Intuitively, most people sense that water "pulled" over a rudder will cause a
rudder to change direction of a boat in much the same way as water "pushed"
over a rudder does. However, intuition misses some things along the way.

First, let's take a boat sitting in the water, not moving the prop not turning.
The water pressure on each side of the rudder is the same, so turning the
rudder one way or the other does not cause the boat to turn at all.

Now, let's put the transmission in forward and turn the prop. The prop pushes
water aft. With the rudder centered, the water moving backward passes by the
rudder with the pressure the same on each side. If we turn the rudder to port,
the water being pushed back by the prop strides the port side of the rudder
(and NOT the starboard side) and the boat moves starboard.

Why?

Because the impact (pressure) of the water (molecules) on the port side of the
rudder was greater than the impact (pressure) on the starboard side. What
happened was that the water flowing past the rudder was *diverted* from its
path and the energy in the water was used to *divert* the rudder the other
direction. Remember the law of physics, "For each and every action there is an
equal and opposite reaction". The water went to port, rudder went to
starboard.

Absolutely neccessary for the rudder to force the back of the boat to starboard
is that the rudder forced water (from the prop stream) to port. "Equal and
opposite"

Now, let's take the same boat sitting in still water and put the transmission
in reverse and turn the prop. What happens? Well, the prop pushes water
forward. Where does it get "new" water from? Aft.
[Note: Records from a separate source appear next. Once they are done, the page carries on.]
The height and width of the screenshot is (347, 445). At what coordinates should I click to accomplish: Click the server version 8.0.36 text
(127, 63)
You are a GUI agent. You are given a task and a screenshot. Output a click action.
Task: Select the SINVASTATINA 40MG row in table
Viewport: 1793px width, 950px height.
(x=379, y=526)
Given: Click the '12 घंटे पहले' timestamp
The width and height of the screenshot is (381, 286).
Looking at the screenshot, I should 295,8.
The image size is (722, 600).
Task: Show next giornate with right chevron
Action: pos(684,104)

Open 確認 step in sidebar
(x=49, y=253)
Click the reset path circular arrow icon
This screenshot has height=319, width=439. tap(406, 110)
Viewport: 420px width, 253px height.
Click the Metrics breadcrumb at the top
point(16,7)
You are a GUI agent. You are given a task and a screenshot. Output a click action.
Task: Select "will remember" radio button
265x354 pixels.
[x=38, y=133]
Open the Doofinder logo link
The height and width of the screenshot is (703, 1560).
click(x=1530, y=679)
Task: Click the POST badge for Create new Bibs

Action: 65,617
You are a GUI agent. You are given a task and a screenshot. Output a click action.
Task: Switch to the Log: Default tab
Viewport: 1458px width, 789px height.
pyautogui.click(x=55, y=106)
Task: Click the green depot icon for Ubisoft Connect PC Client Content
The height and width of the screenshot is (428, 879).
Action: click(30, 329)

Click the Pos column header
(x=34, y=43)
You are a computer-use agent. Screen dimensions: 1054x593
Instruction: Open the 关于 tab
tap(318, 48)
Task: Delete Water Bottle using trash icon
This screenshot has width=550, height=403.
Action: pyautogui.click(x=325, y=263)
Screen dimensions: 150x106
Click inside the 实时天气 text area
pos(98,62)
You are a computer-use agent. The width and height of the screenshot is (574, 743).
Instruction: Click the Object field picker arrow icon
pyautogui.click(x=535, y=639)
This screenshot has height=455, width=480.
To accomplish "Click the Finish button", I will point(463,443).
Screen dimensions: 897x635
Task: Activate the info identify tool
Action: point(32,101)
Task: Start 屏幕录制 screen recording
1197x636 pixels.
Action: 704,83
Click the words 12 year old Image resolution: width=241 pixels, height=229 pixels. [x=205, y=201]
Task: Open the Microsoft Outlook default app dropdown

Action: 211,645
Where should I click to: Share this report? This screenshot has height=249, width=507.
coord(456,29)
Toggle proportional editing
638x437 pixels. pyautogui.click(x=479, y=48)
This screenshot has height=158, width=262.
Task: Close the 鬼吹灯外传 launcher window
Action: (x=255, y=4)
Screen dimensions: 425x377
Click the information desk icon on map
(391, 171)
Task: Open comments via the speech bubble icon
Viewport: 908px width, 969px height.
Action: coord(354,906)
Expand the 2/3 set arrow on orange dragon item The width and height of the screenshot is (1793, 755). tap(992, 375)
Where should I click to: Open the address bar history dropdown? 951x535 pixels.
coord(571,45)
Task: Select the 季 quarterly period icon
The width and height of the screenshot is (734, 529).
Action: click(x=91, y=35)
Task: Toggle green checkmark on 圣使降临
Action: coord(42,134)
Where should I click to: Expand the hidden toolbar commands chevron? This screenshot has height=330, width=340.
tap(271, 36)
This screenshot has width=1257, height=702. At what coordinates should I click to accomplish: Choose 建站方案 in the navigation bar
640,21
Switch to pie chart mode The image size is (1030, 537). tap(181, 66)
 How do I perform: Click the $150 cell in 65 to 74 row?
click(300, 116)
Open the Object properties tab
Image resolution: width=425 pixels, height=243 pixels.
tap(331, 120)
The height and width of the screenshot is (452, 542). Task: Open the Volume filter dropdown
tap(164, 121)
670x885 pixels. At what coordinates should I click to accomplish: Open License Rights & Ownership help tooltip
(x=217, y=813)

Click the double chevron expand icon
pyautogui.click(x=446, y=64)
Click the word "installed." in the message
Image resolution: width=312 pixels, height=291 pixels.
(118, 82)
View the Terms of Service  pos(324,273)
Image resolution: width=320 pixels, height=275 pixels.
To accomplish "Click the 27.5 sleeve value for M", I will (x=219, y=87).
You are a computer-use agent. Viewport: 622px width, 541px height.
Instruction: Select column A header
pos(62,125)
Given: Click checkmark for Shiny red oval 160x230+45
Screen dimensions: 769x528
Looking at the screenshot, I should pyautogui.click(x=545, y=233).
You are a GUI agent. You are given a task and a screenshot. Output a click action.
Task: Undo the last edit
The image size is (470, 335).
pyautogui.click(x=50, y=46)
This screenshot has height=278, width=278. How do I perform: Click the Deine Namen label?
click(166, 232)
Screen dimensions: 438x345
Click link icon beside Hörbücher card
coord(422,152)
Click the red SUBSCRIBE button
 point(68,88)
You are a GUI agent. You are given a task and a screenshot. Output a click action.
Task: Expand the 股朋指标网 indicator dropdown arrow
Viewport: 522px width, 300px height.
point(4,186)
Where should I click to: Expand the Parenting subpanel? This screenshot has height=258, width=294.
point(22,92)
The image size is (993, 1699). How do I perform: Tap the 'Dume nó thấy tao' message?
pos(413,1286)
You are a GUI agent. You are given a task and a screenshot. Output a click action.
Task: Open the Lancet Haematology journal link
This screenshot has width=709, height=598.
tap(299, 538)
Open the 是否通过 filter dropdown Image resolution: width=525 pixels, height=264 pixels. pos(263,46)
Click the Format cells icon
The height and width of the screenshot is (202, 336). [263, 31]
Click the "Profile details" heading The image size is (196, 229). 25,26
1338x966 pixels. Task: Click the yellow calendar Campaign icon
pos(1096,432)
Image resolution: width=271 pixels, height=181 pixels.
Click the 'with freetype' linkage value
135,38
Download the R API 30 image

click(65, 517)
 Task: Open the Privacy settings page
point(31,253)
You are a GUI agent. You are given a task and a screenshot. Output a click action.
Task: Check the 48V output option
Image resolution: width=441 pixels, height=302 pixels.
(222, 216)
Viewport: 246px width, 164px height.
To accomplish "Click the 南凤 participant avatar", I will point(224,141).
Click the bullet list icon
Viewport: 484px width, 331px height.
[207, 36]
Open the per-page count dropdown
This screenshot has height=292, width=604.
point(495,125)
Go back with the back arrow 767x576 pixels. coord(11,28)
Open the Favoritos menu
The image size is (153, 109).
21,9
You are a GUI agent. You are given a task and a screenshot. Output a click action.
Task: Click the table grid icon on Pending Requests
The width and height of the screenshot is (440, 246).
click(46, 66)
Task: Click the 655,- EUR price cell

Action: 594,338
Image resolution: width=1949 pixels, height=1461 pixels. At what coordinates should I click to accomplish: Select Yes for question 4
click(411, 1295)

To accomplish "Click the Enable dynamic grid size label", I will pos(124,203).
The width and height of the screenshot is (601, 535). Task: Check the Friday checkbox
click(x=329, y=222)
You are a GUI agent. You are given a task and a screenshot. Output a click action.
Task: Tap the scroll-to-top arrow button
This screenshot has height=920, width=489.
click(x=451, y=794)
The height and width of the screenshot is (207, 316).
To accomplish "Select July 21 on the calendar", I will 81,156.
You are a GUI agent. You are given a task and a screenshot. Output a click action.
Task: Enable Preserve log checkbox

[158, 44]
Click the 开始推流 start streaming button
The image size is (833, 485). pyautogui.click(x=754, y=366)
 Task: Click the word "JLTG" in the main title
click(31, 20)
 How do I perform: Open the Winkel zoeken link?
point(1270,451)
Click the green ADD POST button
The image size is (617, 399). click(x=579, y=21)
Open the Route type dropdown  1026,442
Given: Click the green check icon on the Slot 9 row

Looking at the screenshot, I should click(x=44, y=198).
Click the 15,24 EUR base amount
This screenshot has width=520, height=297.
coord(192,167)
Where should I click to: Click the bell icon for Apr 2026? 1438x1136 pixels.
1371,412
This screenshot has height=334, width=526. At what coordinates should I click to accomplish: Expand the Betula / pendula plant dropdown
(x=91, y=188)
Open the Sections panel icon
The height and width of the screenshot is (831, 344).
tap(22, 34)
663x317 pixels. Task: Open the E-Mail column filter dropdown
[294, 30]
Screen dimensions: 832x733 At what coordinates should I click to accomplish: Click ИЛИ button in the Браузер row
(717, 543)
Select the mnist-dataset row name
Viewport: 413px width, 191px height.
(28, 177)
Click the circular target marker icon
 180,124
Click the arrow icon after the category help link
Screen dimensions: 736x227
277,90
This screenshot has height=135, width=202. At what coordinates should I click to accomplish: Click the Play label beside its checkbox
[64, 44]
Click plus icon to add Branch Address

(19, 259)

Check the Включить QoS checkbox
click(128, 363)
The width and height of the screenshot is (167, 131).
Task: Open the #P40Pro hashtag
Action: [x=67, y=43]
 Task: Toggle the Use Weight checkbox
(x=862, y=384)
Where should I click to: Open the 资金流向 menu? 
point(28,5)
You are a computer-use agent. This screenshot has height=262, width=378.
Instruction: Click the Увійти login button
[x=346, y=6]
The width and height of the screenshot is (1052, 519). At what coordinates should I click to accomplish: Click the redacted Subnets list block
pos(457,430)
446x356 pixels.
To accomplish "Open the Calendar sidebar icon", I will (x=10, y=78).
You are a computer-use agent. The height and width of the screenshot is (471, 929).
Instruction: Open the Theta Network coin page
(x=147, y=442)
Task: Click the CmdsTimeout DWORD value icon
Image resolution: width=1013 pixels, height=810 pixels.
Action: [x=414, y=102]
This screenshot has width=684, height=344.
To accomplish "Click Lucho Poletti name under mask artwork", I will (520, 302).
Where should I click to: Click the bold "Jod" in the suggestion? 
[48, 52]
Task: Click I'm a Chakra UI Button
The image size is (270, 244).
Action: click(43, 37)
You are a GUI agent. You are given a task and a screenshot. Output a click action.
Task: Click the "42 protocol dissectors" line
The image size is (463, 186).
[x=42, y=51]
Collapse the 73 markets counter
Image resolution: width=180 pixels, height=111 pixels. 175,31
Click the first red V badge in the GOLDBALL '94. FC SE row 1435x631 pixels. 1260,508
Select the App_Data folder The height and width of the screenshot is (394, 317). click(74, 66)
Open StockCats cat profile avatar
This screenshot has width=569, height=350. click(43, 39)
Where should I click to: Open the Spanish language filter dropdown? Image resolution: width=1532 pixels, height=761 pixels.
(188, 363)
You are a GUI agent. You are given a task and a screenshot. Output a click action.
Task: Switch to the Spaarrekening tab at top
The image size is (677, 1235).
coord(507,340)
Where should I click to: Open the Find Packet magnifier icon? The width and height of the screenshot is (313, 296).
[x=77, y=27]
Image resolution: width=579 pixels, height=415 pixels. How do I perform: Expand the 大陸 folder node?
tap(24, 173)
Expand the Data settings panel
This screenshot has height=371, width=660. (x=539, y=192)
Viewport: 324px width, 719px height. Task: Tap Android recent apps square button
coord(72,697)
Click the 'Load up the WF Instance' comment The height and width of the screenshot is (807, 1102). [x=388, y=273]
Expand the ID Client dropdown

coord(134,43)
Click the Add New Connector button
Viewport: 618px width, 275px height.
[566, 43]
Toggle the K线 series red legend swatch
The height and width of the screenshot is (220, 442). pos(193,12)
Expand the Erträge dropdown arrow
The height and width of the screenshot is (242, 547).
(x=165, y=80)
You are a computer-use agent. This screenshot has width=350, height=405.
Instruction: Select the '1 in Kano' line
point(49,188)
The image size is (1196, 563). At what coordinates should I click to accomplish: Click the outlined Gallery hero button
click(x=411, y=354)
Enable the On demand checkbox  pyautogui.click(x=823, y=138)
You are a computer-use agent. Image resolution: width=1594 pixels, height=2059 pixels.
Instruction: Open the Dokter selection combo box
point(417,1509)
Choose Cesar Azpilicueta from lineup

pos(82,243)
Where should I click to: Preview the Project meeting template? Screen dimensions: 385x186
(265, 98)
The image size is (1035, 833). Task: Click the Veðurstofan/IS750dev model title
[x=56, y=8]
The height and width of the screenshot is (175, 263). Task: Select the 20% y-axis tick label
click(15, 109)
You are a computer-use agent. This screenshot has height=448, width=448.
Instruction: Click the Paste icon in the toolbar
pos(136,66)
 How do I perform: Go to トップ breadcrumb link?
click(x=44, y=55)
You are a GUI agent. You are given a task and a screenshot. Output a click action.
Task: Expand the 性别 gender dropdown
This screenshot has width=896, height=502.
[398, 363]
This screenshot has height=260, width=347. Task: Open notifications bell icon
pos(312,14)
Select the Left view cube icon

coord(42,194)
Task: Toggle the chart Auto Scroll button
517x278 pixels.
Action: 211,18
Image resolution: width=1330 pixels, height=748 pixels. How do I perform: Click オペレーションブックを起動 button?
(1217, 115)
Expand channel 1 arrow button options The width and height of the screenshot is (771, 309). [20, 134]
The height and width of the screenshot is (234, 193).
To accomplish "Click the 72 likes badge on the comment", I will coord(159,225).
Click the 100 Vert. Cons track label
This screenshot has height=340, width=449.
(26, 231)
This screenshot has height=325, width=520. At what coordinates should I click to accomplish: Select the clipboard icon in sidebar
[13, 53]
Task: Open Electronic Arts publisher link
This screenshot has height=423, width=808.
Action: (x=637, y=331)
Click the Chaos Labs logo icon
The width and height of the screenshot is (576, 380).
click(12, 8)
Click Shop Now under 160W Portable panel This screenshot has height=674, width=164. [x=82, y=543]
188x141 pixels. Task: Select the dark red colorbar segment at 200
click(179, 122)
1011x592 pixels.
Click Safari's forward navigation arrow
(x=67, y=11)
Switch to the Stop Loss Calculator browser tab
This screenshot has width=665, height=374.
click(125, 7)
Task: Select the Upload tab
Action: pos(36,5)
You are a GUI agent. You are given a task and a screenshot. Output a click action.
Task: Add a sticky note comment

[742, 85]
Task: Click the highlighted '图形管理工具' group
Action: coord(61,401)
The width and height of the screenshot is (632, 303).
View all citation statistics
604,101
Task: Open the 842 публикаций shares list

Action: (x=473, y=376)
Now, here is the part where intuition comes apart. so, let's going slowly.

the water fills into the prop from aft because it is under pressure (i.e. water
pressure, or "water runs down hill"). the closer to the prop, the faster the
water fills. YET -- and here is the big part -- at all points aft and the same
distance from the prop have the same pressure pushing water towards the
spinning prop. THAT means that the pressure on one side of the rudder **is the
same** as the pressure on the other side. net, net, you can turn the rudder
any way you wish, but nothing happens because the pressure is the same on each
side, just as it is when the prop is not turning and the boat is not moving.

Still have a hard time with that? Well, let's look at it from another view.

The prop is in reverse and is drawing water into its circle and pushing that
water forward. Let's turn the rudder to port and see what happens as the water
streams by the rudder. Water hits the now aft side (former starboars side) of
the rudder? Kinda, but lets assume that it does. Which way is the water
stream deflected? Towards starboard? Then the rudder would push the boat (aft
end) to port. However, the water drawn over the rudder's port side hits that
side and is deflected towards port. Then the rudder would push the boat
(after end) to starboard. And equal and opposite reaction. Net, net, the boat
does not turn. The pressure on each side of the rudder is equal. Nada.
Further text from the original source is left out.